What is required
Format the entries from the line with "Go back using the arrow icon" to the line with "coord(24,167)" as a numbered list, omitting blank lines.

Records for this task
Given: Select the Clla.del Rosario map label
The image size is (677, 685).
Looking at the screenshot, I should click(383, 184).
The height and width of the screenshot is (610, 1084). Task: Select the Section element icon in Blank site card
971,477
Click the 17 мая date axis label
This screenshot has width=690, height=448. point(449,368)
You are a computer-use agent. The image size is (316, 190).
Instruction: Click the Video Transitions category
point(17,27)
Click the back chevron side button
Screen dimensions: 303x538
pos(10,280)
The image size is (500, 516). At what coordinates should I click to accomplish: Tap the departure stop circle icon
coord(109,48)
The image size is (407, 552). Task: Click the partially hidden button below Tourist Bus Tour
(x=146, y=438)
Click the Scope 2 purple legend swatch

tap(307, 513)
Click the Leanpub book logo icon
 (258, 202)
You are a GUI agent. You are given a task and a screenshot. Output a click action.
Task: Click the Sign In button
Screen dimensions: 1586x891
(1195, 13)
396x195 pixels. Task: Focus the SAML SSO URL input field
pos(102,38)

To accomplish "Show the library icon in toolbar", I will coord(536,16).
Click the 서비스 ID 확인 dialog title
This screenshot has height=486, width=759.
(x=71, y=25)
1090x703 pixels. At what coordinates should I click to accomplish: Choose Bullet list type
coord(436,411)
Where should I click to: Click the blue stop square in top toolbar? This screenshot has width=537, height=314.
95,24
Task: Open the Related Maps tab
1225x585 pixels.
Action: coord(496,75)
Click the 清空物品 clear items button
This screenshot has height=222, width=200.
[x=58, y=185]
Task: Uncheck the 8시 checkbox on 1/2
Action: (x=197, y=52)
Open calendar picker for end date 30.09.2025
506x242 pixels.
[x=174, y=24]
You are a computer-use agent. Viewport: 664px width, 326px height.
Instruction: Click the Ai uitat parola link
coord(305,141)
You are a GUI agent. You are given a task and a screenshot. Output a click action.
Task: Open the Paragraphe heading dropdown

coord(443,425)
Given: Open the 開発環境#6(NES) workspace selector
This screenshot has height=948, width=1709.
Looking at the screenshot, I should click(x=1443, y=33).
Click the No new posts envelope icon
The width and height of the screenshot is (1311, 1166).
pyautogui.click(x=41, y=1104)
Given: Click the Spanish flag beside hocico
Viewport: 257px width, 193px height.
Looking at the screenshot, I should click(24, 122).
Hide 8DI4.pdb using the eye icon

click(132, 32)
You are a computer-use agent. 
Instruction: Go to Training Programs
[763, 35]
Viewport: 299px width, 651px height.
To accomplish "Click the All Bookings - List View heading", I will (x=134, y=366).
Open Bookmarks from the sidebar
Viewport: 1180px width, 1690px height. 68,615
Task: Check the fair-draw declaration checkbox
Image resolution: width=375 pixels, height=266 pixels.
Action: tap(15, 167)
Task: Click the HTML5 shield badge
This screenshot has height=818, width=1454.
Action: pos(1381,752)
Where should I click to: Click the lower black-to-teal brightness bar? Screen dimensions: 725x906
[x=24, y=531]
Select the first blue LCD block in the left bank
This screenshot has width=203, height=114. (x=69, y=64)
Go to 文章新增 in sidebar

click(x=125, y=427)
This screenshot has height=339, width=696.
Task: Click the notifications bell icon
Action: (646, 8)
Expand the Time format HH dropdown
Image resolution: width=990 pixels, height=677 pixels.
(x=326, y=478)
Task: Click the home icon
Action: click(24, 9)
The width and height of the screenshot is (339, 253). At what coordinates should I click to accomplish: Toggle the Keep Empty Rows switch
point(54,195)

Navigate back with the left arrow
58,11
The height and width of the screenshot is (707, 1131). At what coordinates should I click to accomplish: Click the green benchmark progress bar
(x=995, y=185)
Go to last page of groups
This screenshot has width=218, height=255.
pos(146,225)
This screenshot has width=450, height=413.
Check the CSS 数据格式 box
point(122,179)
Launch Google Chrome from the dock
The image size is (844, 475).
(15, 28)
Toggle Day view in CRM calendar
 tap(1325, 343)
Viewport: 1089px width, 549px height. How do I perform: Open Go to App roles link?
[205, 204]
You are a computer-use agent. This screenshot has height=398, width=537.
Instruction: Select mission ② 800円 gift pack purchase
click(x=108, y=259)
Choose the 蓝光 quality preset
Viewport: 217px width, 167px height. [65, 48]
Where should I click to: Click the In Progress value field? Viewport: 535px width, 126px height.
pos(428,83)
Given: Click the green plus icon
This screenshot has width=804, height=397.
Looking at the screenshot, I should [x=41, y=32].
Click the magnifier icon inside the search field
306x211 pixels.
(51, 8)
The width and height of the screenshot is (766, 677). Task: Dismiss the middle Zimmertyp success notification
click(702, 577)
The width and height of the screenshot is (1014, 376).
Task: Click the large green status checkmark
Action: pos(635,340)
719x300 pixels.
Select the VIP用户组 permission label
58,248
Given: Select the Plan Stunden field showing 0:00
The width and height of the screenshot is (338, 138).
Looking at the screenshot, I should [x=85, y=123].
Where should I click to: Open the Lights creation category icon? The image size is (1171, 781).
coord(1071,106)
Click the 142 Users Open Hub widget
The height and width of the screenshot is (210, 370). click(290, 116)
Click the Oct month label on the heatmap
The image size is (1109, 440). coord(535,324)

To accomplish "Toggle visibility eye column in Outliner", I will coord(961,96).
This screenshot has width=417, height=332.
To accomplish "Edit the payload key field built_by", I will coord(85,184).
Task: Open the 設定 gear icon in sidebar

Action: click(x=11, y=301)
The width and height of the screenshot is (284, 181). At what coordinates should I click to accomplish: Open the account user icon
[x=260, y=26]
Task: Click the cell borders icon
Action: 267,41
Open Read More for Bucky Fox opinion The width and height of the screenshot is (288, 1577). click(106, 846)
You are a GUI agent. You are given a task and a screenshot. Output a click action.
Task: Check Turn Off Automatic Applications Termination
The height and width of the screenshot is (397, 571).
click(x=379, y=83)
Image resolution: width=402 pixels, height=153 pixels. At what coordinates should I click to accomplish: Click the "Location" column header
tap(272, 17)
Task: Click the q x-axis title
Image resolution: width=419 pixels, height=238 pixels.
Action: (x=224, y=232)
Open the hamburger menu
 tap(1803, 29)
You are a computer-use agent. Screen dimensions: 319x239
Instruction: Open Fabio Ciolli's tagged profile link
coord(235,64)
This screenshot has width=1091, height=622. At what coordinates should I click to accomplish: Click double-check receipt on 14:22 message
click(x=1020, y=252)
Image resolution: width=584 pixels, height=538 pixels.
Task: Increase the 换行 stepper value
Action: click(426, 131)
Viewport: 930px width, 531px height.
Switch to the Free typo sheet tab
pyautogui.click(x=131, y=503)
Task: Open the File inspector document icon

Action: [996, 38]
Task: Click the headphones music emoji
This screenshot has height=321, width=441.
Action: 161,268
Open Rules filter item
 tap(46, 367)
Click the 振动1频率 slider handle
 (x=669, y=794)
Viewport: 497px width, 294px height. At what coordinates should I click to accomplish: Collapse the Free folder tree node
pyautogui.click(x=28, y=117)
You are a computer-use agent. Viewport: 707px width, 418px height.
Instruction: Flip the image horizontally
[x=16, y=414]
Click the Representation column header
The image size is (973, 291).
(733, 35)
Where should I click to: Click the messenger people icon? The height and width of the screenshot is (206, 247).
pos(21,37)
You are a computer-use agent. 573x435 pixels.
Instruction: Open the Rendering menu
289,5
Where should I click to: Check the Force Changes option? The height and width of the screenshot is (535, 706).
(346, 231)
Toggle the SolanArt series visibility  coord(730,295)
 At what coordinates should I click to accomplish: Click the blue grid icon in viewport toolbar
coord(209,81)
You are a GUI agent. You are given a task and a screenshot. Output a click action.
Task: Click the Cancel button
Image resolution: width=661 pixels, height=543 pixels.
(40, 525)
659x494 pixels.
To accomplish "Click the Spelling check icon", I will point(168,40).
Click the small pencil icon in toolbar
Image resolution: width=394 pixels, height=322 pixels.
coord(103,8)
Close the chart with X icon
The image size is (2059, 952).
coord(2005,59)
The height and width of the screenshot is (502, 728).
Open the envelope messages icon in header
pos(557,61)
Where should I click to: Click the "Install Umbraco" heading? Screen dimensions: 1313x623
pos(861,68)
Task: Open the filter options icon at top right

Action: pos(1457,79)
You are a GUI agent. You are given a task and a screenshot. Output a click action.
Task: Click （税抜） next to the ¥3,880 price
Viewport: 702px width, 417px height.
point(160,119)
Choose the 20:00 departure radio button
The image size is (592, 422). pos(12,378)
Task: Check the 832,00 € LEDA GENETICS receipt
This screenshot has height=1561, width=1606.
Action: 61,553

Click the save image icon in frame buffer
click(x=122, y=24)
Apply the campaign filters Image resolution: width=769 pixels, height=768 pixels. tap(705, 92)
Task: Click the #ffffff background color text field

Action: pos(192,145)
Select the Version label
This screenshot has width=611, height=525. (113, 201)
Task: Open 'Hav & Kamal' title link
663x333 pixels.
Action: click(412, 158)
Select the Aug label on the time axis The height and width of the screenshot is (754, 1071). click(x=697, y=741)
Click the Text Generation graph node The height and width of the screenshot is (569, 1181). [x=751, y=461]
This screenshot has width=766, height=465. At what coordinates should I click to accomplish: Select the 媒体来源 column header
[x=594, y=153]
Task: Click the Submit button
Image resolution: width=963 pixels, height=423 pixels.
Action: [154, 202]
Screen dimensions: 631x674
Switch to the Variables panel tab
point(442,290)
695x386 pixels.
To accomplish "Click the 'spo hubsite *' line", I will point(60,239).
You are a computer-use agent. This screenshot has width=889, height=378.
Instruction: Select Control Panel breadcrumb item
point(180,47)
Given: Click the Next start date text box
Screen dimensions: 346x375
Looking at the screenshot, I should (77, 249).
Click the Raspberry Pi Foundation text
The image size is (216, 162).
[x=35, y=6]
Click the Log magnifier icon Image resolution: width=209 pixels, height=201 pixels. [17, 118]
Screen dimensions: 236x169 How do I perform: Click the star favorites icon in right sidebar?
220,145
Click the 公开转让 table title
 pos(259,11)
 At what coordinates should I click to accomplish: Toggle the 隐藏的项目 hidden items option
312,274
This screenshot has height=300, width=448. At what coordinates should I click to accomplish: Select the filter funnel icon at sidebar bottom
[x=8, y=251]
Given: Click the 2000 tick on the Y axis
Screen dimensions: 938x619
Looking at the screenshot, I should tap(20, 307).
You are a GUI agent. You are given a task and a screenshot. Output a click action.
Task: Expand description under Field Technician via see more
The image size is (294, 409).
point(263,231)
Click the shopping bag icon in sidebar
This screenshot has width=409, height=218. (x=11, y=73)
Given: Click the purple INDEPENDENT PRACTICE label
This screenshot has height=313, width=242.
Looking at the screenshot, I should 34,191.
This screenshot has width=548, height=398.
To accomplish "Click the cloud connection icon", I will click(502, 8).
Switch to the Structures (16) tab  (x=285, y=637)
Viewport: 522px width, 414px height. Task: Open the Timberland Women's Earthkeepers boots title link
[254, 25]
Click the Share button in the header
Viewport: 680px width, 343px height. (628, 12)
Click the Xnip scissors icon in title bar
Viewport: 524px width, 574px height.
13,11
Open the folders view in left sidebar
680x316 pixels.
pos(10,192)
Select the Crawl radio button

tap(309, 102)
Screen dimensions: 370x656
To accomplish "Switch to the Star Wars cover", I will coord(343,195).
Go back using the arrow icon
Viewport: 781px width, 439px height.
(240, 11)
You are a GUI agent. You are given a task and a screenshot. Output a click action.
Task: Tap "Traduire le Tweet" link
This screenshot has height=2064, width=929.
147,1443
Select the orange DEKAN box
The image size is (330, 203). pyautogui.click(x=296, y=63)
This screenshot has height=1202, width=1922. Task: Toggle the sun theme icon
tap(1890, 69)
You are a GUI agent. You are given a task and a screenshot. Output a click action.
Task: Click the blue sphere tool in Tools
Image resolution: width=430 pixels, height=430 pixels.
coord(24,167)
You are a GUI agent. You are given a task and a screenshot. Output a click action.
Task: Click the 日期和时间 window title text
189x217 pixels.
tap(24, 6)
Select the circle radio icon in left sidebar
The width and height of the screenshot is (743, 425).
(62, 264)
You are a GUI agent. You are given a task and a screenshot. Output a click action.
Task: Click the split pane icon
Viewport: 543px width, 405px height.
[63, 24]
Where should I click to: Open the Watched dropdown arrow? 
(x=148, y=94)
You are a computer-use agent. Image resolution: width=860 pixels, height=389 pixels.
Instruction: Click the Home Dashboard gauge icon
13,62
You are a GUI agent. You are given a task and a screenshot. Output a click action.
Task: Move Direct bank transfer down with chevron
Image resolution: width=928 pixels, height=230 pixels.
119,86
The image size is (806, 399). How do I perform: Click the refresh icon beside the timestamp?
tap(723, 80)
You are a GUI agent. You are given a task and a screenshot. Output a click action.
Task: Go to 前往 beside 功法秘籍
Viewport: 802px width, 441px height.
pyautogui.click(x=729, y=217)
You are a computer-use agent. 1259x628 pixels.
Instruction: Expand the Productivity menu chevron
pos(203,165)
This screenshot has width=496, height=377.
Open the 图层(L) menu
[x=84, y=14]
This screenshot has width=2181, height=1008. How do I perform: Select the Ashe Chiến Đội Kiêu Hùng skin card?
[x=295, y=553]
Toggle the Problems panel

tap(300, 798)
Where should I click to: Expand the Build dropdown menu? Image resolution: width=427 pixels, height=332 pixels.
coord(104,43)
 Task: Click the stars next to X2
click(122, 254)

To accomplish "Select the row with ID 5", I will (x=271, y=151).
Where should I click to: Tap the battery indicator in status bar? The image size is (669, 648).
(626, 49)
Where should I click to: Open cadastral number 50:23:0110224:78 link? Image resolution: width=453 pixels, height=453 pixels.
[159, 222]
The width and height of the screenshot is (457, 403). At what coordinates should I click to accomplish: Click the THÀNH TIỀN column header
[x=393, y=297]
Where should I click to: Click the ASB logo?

The answer
1. Go back using the arrow icon
2. Viewport: 781px width, 439px height.
3. (240, 11)
4. You are a GUI agent. You are given a task and a screenshot. Output a click action.
5. Task: Tap "Traduire le Tweet" link
6. This screenshot has height=2064, width=929.
7. 147,1443
8. Select the orange DEKAN box
9. The image size is (330, 203). pyautogui.click(x=296, y=63)
10. This screenshot has height=1202, width=1922. Task: Toggle the sun theme icon
11. tap(1890, 69)
12. You are a GUI agent. You are given a task and a screenshot. Output a click action.
13. Task: Click the blue sphere tool in Tools
14. Image resolution: width=430 pixels, height=430 pixels.
15. coord(24,167)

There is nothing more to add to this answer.